A transcript of the April 23rd call reveals that after most of the attendees hung up, Cook unveiled an audacious 6-point plan to stop Apple’s slide into oblivion.
Cook is putting the weight of his office behind these initiatives:
1. Door-to-door sales
Cook envisions legions of “roving Geniuses” selling iPhones and iPads door-to-door in communities across America — and making even more money by recruiting others to do the same. Though he referred to this as the “iPyramid” plan, he stresses that it is totally unlike Amway’s model. “The difference is, our pyramid is built upon much cooler products,” he said.
2. Virtual 4-for-1 stock split
Without actually changing the number of outstanding shares, Apple engineers will begin systematically slicing existing certificates of stock into four pieces with accuracy down to .001mm. This is based on an idea from Tim Cook’s 18-year-old nephew Ronny Cook. Ronny, a first-year business major, has also volunteered to take over Apple’s finances now that he’s become skilled in QuickBooks.
3. Genius Bar Blackjack
Apple Store Genius Bars are a big draw, but they cost Apple more money than they bring in. Enough of that. Beginning in June, Genius Bars will be converted into blackjack tables from 6pm till 9pm. If this program proves to be successful, Apple’s One-to-One tables may be converted to “Ten-to-One” areas featuring games with an even heavier house advantage.
4. Outsourcing innovation
It is extremely expensive to actually invent things. This is one reason why Apple recently chose to expand its line of pizzas in Caffe Macs rather than expand its iPhone development team. But help is on its way. Outsourcing innovation to a small facility in Tiruchirappalli, India, Apple will reduce the cost of thinking by the millions.
5. Doubling down on ads
While Google makes billions selling ad space through software, Apple has the capacity to go where Google cannot — onto the hardware itself.
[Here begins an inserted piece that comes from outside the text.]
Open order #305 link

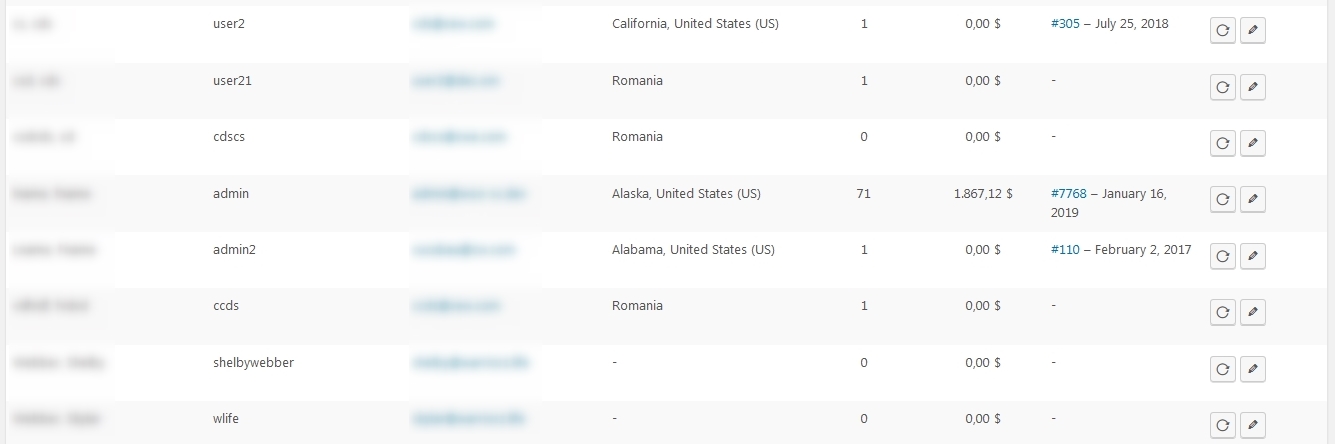tap(1065, 24)
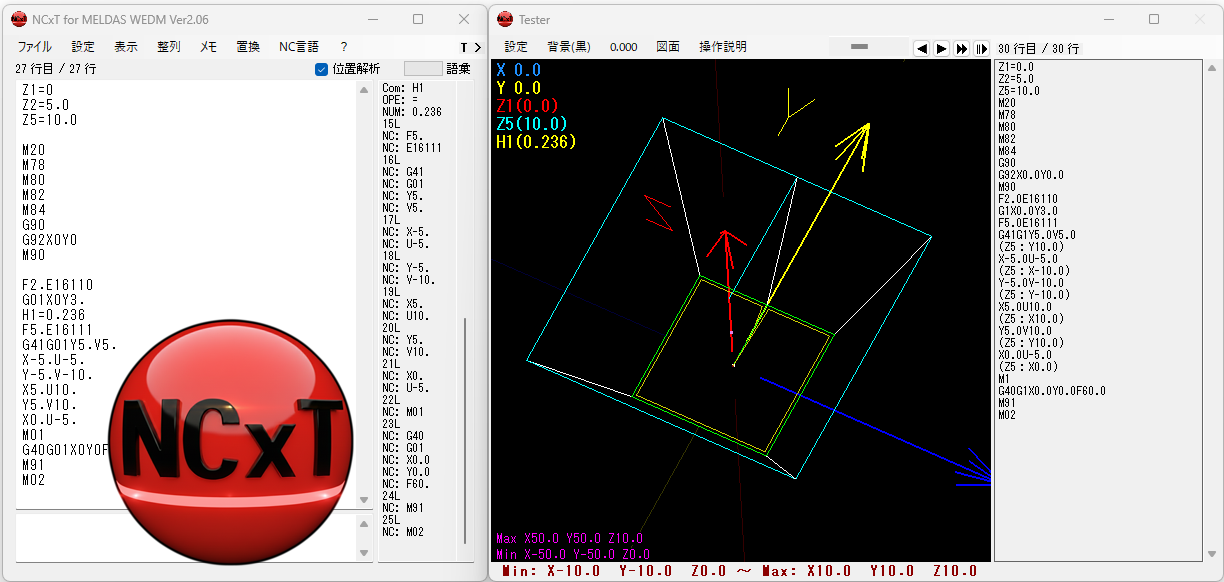Viewport: 1224px width, 582px height.
Task: Toggle 背景(黒) background option
Action: point(569,47)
Taking a cue from NASCAR, future iMacs will sport the logos of companies willing to pay Apple’s exorbitant annual rental fees. Customers who don’t wish to view the ads can pay an additional $1,000 for an ad-free iMac.
6. Apple Board raffle tickets
Everyone wishes they could be a fly on the wall inside Apple board meetings. Now everyone has a shot at it. The Apple Store (online and retail) will be selling $20 raffle tickets in the two weeks preceding each board meeting. This will take “listening to customers” to a new level, and raise tons of cash — since “giving Apple a piece of my mind” is such a popular notion.